* [EXERCISE BRIEF] The copy must run from the line containing "This screenshot has" through the final line of the records, both included, exactly as written. It should contain no pictures.

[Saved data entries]
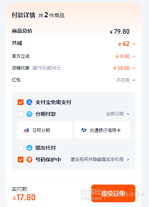
Task: Select the 交通银行信用卡 payment option
Action: pos(102,130)
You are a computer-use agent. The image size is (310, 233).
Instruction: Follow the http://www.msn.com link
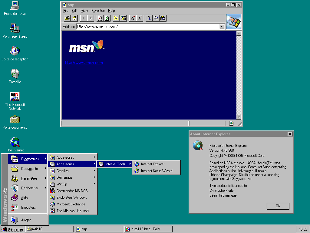pos(84,63)
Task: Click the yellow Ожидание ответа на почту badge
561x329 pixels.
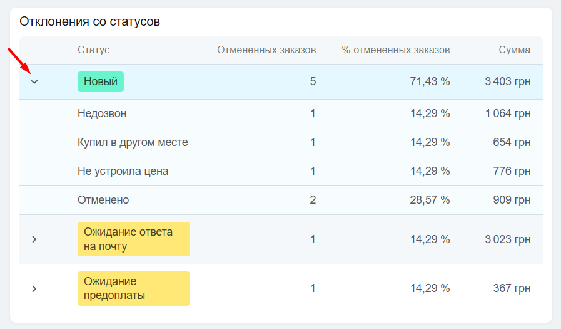Action: (x=133, y=239)

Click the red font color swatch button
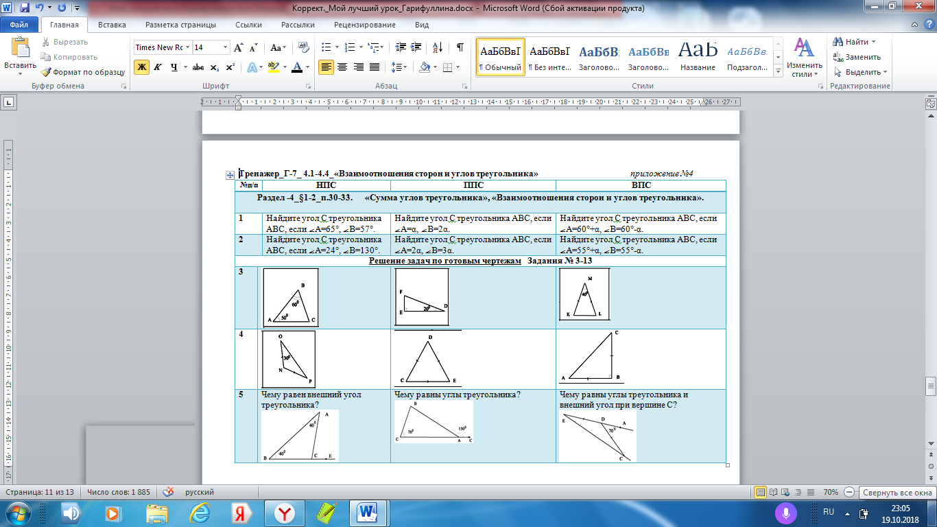tap(296, 67)

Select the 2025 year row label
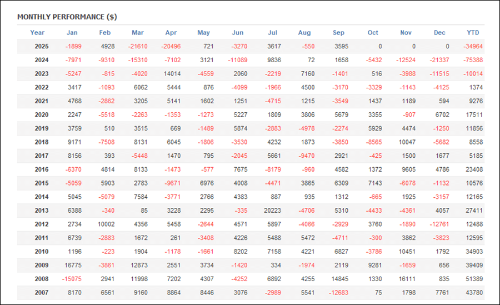click(x=42, y=46)
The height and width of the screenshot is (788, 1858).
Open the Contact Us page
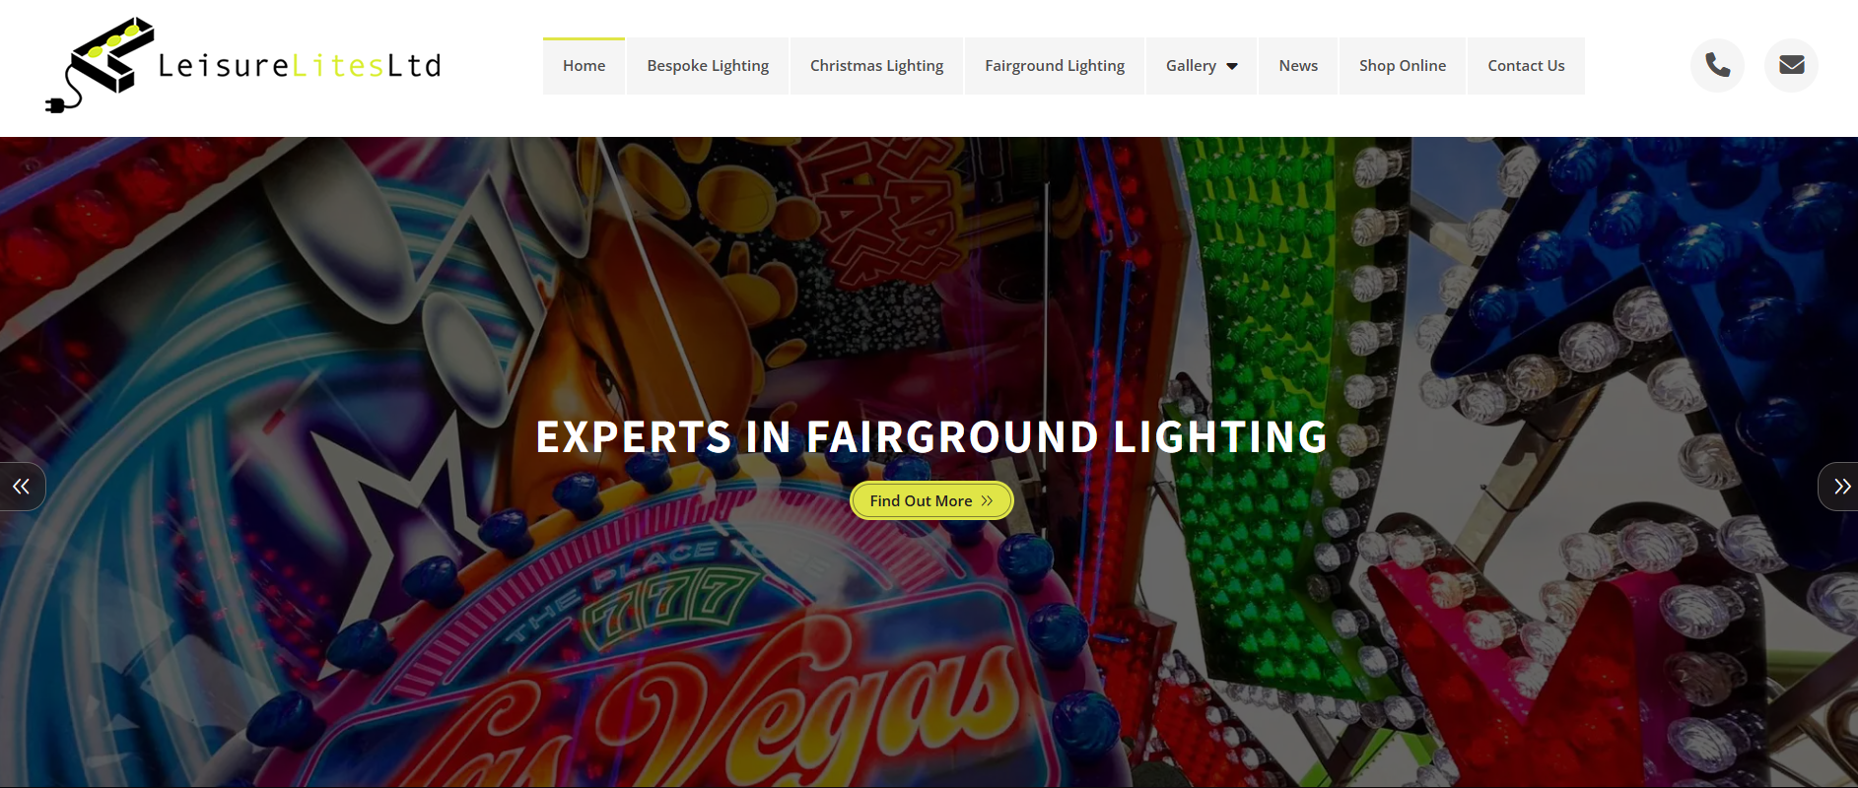1526,66
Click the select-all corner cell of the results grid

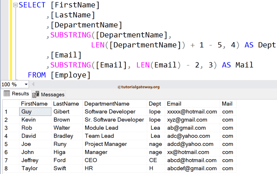pyautogui.click(x=11, y=104)
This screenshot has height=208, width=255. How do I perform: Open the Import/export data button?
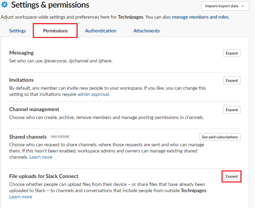(x=225, y=6)
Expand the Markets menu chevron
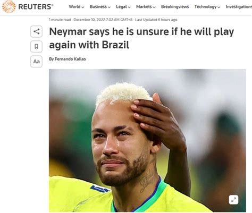The width and height of the screenshot is (252, 213). click(x=154, y=7)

* [WRITTEN RESPONSE]
This screenshot has height=208, width=255. How do I perform: Open the Import/export data button?
(x=225, y=6)
Expand the Markets menu chevron
The width and height of the screenshot is (252, 213). click(x=154, y=7)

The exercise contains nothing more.